[ABOUT THIS TASK]: Wherever pictures occur in the entries below, leave them out and retype the rest exactly.
Start of Block
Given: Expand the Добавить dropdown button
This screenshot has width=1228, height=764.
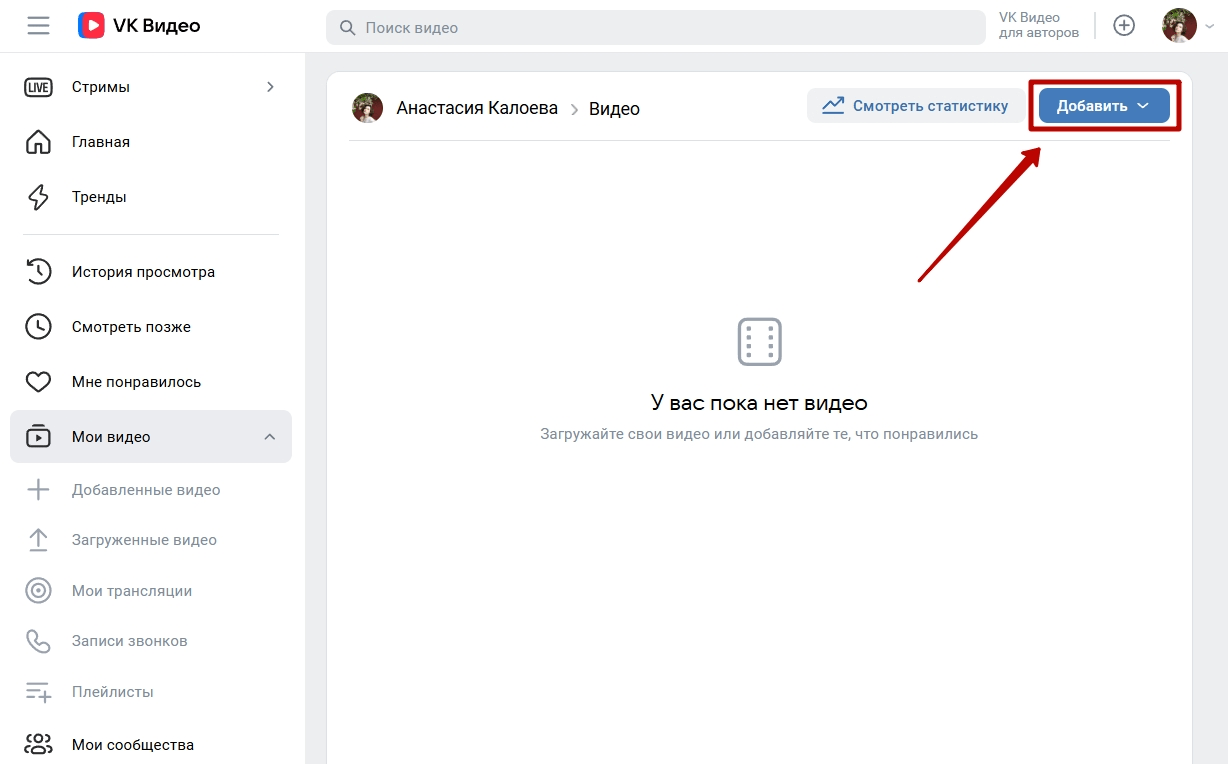Looking at the screenshot, I should click(x=1104, y=106).
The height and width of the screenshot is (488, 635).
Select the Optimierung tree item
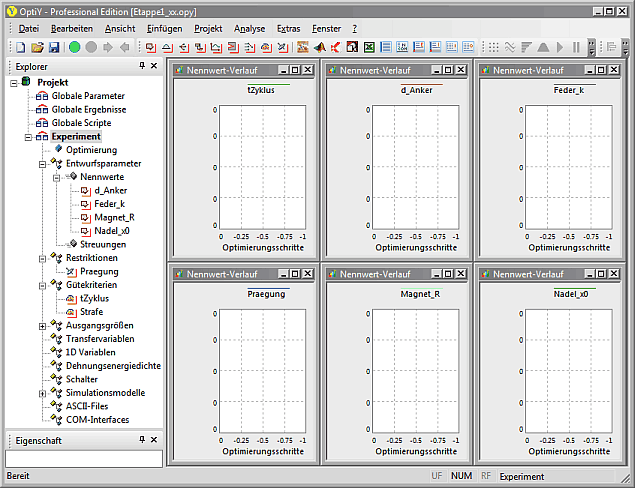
End of Block
[WRITTEN ANSWER]:
Given: Expand the Добавить dropdown button
This screenshot has width=1228, height=764.
Looking at the screenshot, I should click(x=1104, y=106).
The height and width of the screenshot is (488, 635).
Select the Optimierung tree item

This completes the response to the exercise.